Data entries>
══════════════════════════════

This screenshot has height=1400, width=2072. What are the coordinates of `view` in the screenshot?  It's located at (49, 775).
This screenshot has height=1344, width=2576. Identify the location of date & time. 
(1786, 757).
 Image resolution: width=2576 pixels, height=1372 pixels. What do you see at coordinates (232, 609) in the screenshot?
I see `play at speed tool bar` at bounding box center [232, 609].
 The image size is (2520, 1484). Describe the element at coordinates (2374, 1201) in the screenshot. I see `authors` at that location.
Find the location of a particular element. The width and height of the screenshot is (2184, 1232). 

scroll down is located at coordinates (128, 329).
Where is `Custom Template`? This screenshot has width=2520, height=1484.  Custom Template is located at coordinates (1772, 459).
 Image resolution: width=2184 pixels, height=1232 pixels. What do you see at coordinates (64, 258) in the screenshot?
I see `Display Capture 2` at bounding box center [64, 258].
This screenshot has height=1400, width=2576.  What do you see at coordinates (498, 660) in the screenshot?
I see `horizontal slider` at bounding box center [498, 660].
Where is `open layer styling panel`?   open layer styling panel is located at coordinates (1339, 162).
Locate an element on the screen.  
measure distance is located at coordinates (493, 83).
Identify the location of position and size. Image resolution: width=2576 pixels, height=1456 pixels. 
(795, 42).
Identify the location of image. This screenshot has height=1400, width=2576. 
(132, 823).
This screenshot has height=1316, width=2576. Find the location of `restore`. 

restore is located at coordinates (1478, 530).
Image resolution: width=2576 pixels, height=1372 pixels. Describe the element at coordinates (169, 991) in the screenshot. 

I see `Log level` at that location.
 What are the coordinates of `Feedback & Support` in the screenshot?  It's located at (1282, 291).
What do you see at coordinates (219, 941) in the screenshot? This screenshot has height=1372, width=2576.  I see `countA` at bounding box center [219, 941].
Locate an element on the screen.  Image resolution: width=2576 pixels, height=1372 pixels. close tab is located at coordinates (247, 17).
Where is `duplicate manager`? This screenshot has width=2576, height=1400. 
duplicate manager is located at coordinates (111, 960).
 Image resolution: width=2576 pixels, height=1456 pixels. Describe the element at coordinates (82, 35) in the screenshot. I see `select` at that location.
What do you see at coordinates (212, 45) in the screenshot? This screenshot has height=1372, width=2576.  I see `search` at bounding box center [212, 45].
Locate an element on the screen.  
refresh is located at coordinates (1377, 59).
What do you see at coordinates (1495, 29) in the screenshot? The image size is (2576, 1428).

══════════════════════════════

Exercise goal>
Recast the lines of the listing above, from the line containing "Identify the location of position" down to the line containing "What do you see at coordinates (219, 941)", as a numbered list with the blank lines left out.

Finished answer>
1. Identify the location of position and size. Image resolution: width=2576 pixels, height=1456 pixels. 
2. (795, 42).
3. Identify the location of image. This screenshot has height=1400, width=2576. 
4. (132, 823).
5. This screenshot has height=1316, width=2576. Find the location of `restore`. 
6. restore is located at coordinates (1478, 530).
7. Image resolution: width=2576 pixels, height=1372 pixels. Describe the element at coordinates (169, 991) in the screenshot. 
8. I see `Log level` at that location.
9.  What are the coordinates of `Feedback & Support` in the screenshot?  It's located at (1282, 291).
10. What do you see at coordinates (219, 941) in the screenshot? This screenshot has height=1372, width=2576.  I see `countA` at bounding box center [219, 941].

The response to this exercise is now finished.